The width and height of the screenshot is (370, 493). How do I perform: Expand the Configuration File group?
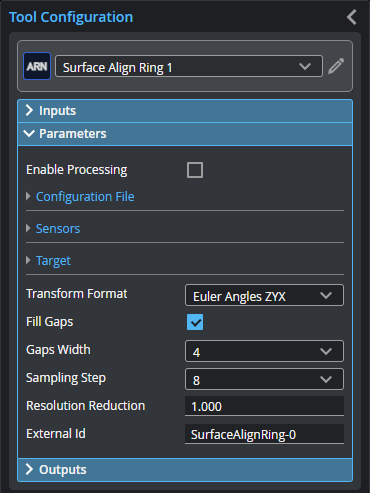[85, 197]
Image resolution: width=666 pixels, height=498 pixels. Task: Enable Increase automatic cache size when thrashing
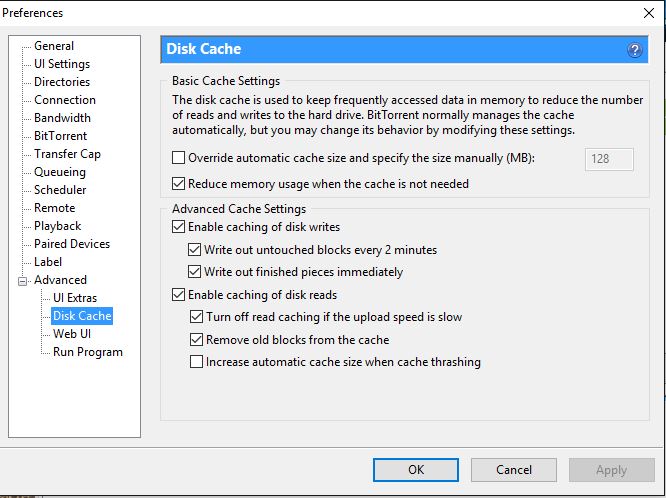point(196,362)
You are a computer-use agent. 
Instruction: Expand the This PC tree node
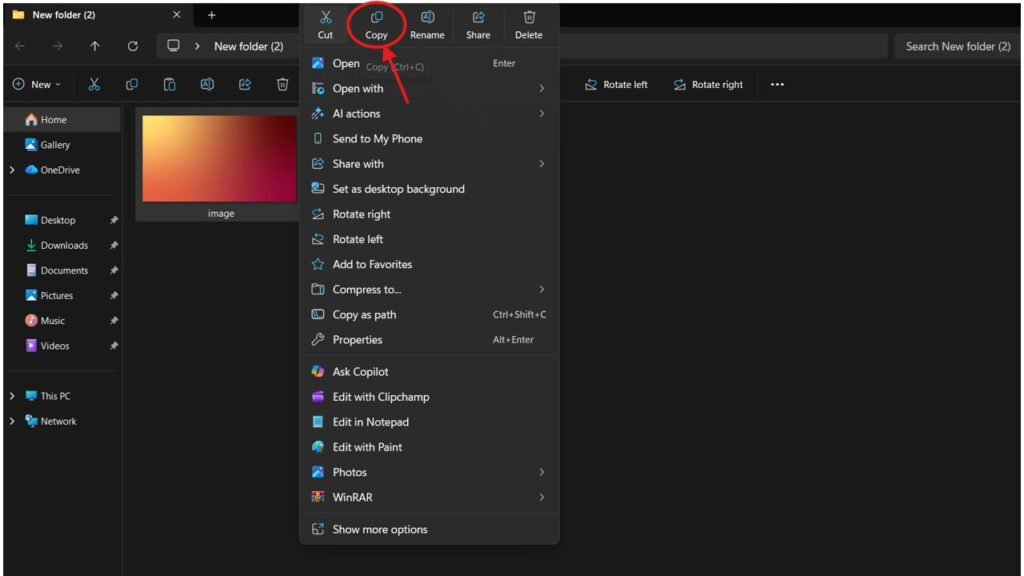[12, 396]
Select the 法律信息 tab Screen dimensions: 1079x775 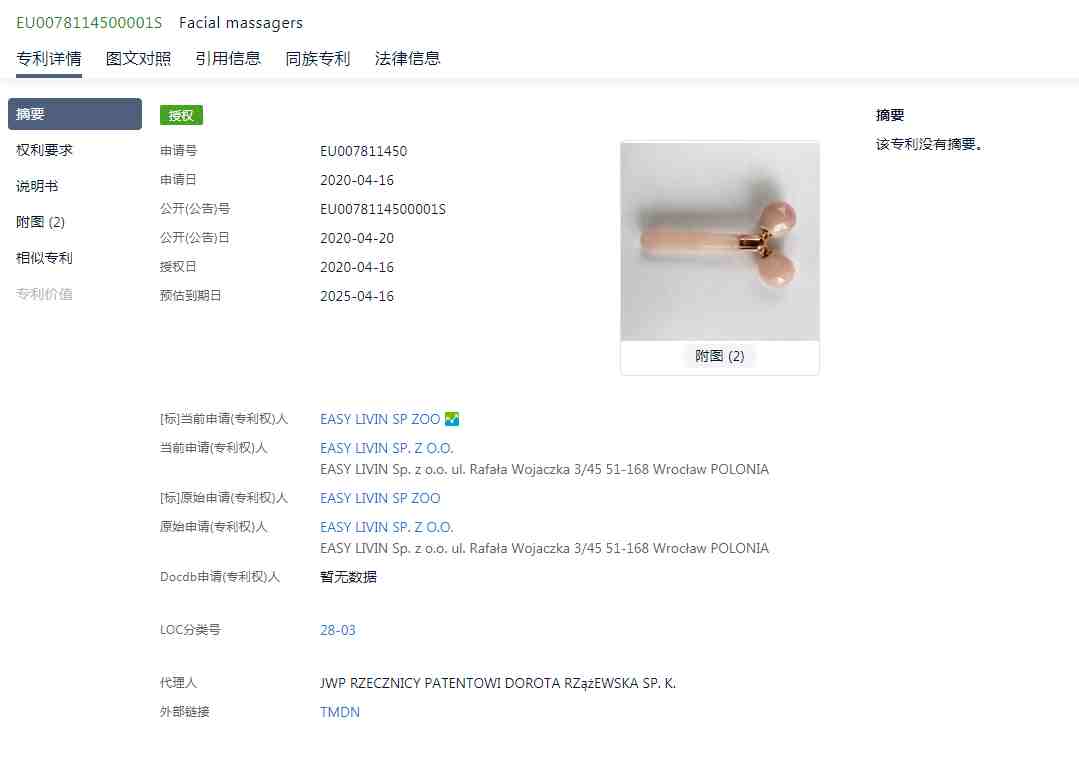point(407,59)
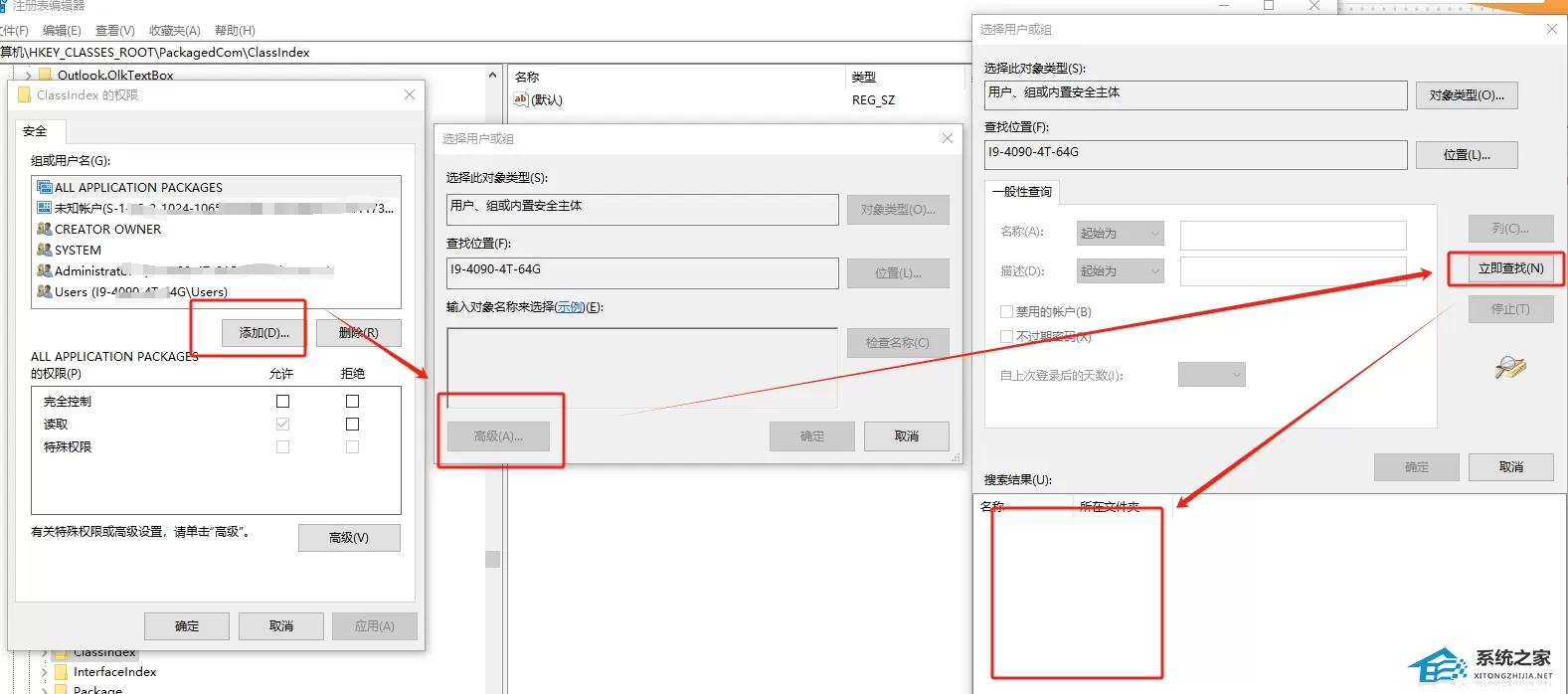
· · · · · · ·
* **Task to complete**: The reply should hold the lines from the top of the records through the line containing "You are a computer-use agent.", reproduced exactly, and no pictures.

* **Written solution**:
The width and height of the screenshot is (370, 493). How do I perform: Expand the Configuration File group?
[85, 197]
Image resolution: width=666 pixels, height=498 pixels. Task: Enable Increase automatic cache size when thrashing
point(196,362)
You are a computer-use agent. 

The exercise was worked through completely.